Peut-on faire confiance à nos services publics chargés de l’état civil ?

mariem_mint_bilalL’état civil est la situation de la personne résultant d’une identification administrative décrivant l’ensemble des droits civils et les qualités d’une personne (nom, nationalité, domicile, situation matrimoniale, …) Il désigne également le service public en charge des actes de l’état civil (naissance, mariage, divorce, décès…)

L’état civil revêt une importance capitale car il justifie les droits qui font qu’un homme ou une femme peut se prévaloir de la qualité de « citoyen », laquelle qualité lui permettra de participer pleinement à la vie économique et politique et d’accéder aux systèmes d’éducation, de santé, etc.

Aussi, l’état civil présente un intérêt majeur dans la mesure où il constitue la source d’informations statistiques sur la population (pyramides d’âges, taux de scolarisation, besoins en importation alimentaire, taux de vaccination, …) permettant ainsi l’élaboration d’une vision prospective de développement.

Dans le contexte Mauritanien marqué par un passé de fraudes massives et par de mauvaises pratiques encore présentes et soutenues par la tendance à appliquer les mêmes usages que nous avons vécus ces trois dernières décennies, la fiabilité de l’état civil ne peut être garantie que dans la transparence la plus complète.
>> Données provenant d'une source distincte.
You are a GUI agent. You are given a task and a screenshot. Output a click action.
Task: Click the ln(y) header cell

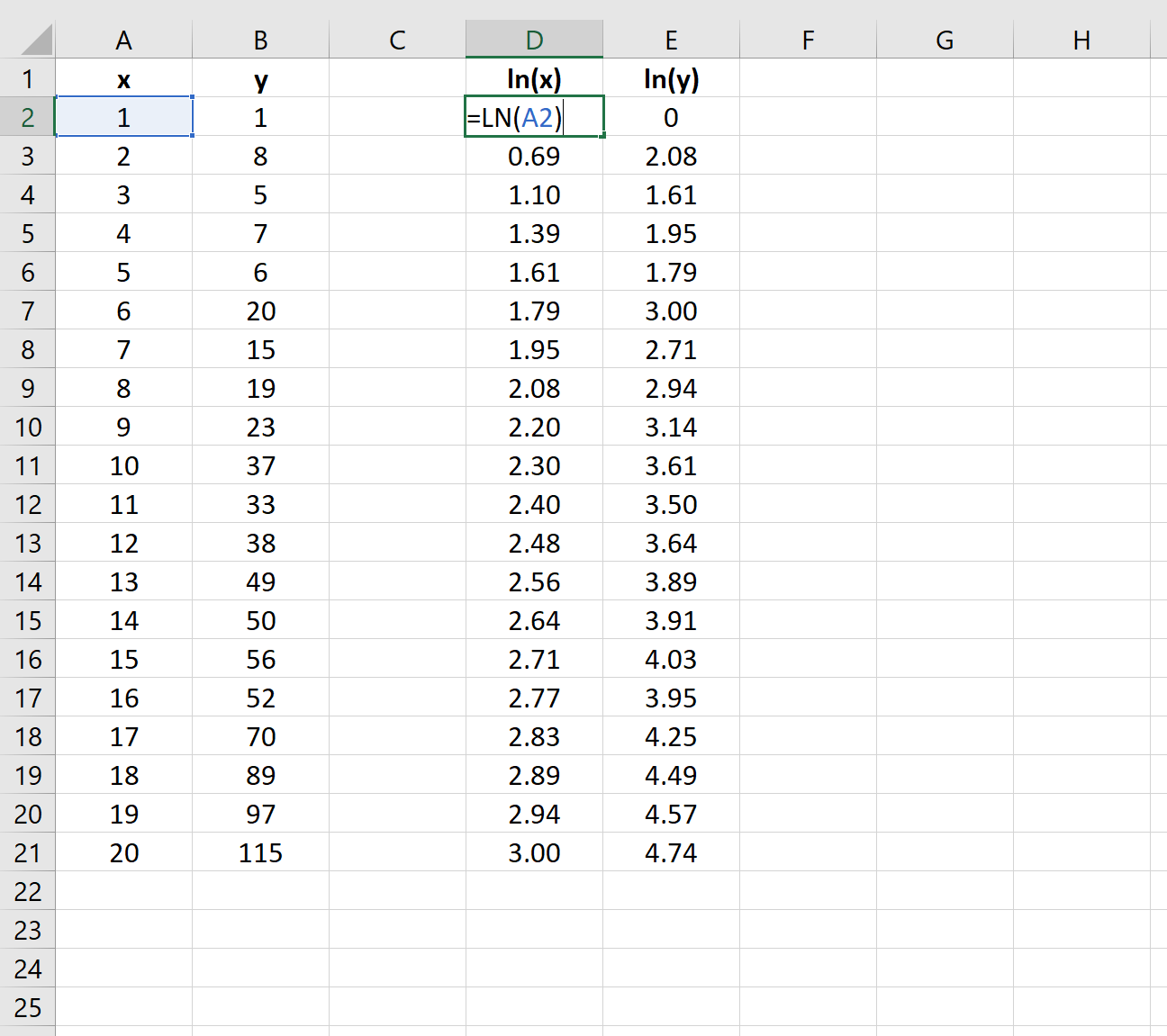point(671,78)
Du point de vue démocratique, il est évident que le principe sacré d’ « un homme, une voix » ne peut être assuré que sur la base d’un état civil fiable et géré d’une manière consensuelle. En l’absence d’une telle situation, la sécurité, la préservation de l’image et des intérêts de l’Etat ainsi que la défense des droits humains (élémentaires) ne sont, pour l’instant, que de la poudre aux yeux ; juste un échafaudage destiné à fonder la qualification de majorité ou de minorité attribuée abusivement à la loyauté ou l’opposition. Tant que nos documents officiels font objet de malversation, de complaisance, d’utilisation à des fins individuelles, tribales ou claniques, l’administration et les services publics chargés de l’état civil ne peuvent parvenir à inspirer confiance ou asseoir un véritable système démocratique.
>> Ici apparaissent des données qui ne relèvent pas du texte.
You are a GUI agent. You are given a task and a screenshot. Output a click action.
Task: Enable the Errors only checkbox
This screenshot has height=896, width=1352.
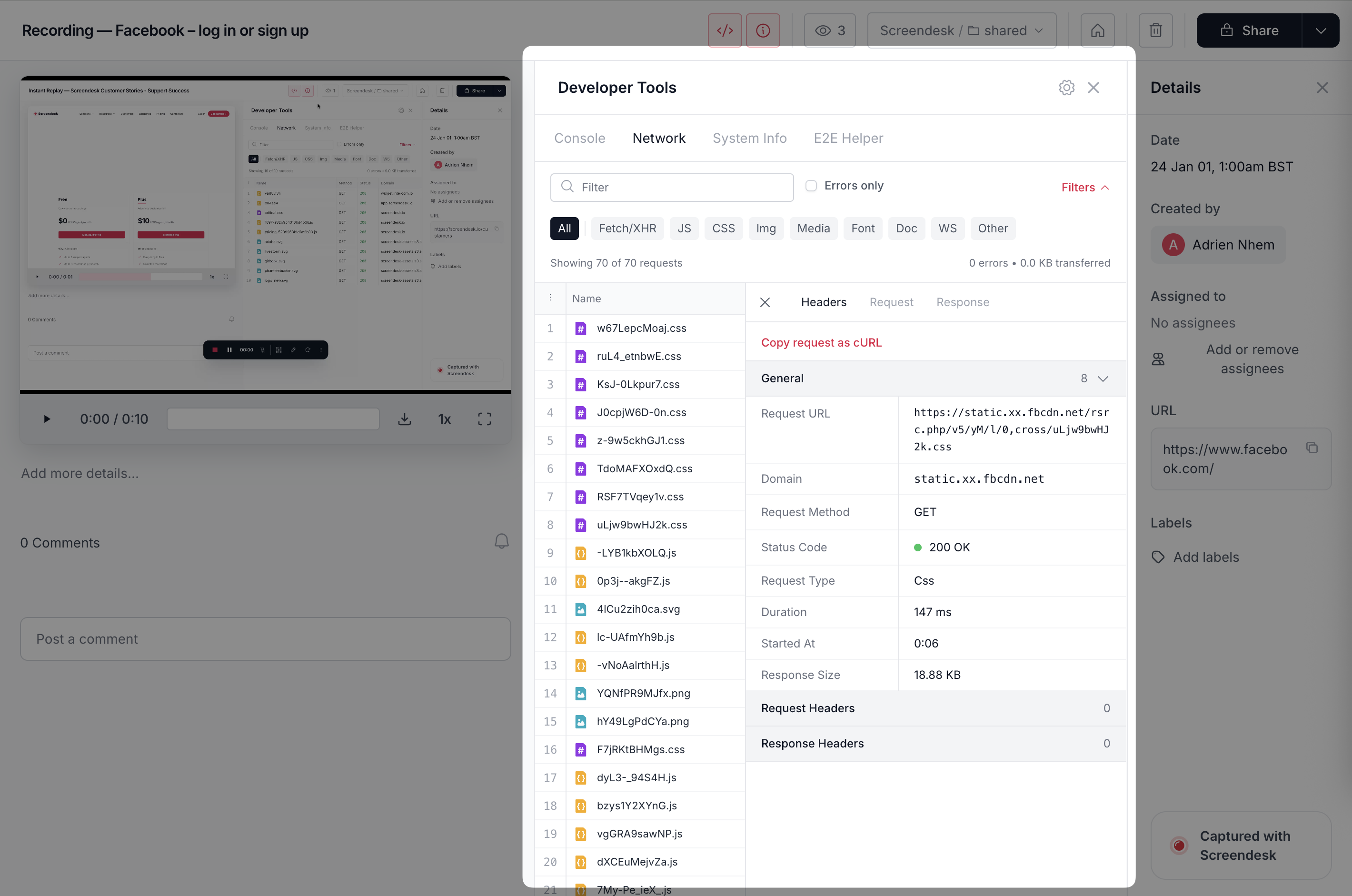811,186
Si, à titre d’exemples, on constate qu’un acte de naissance établi pour la circonstance, est délivré sur ordre du Ministre de la Justice afin d’escamoter un cas d’esclavage et d’exploitation de mineurs, ou que les services de renseignements français découvrent qu’un haut responsable libyen détient un passeport diplomatique mauritanien « offert », dans des conditions à élucider, par la Ministre mauritanienne des affaires étrangères, l’administration a donc réussi à dépasser le rôle qu’elle a malheureusement eu l’habitude de jouer – celui de cautionner ce genre de pratiques- pour devenir l’initiateur et même le meneur de l’opération de fraude.
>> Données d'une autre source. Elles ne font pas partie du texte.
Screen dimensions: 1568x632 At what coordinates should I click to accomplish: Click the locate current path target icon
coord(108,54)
Ces exemples, à eux seuls, font état de plusieurs défaillances : absence de l’état de droit, omniprésence du trafic d’influence dans les esprits des « décideurs », primauté de l’intérêt personnel- même au plus haut niveau de notre administration-, manque de volonté à traiter les problèmes structurels de la société.

Dans des circonstances pareilles, il est tout à fait légitime, voir obligatoire, de se poser des questions sur la sincérité et le sérieux du projet de reprise de nos documents officiels, sur la volonté politique de création et de mise en œuvre d’un nouveau code d’état civil.

L’établissement de l’état civil doit donc être confié à une structure consensuelle- gérée par des personnes crédibles et indépendantes- en mesure de susciter l’adhésion effective des populations et des acteurs (économiques et politiques) et de prévenir les malversations, tout en repensant une nouvelle alternative de gestion capable de mettre notre administration à l’abri de toute instrumentalisation.

Continuer des pratiques mafieuses d’établissement d’actes d’état civil, organiser des élections fondées sur un état civil confectionné à l’ombre d’officines mises au pas par un gouvernement partial est une source de graves erreurs, pour l’ensemble des politiques publiques qui seront entreprises en fonction de fausses données, et surtout de danger potentiel pour la concorde et la paix sociale.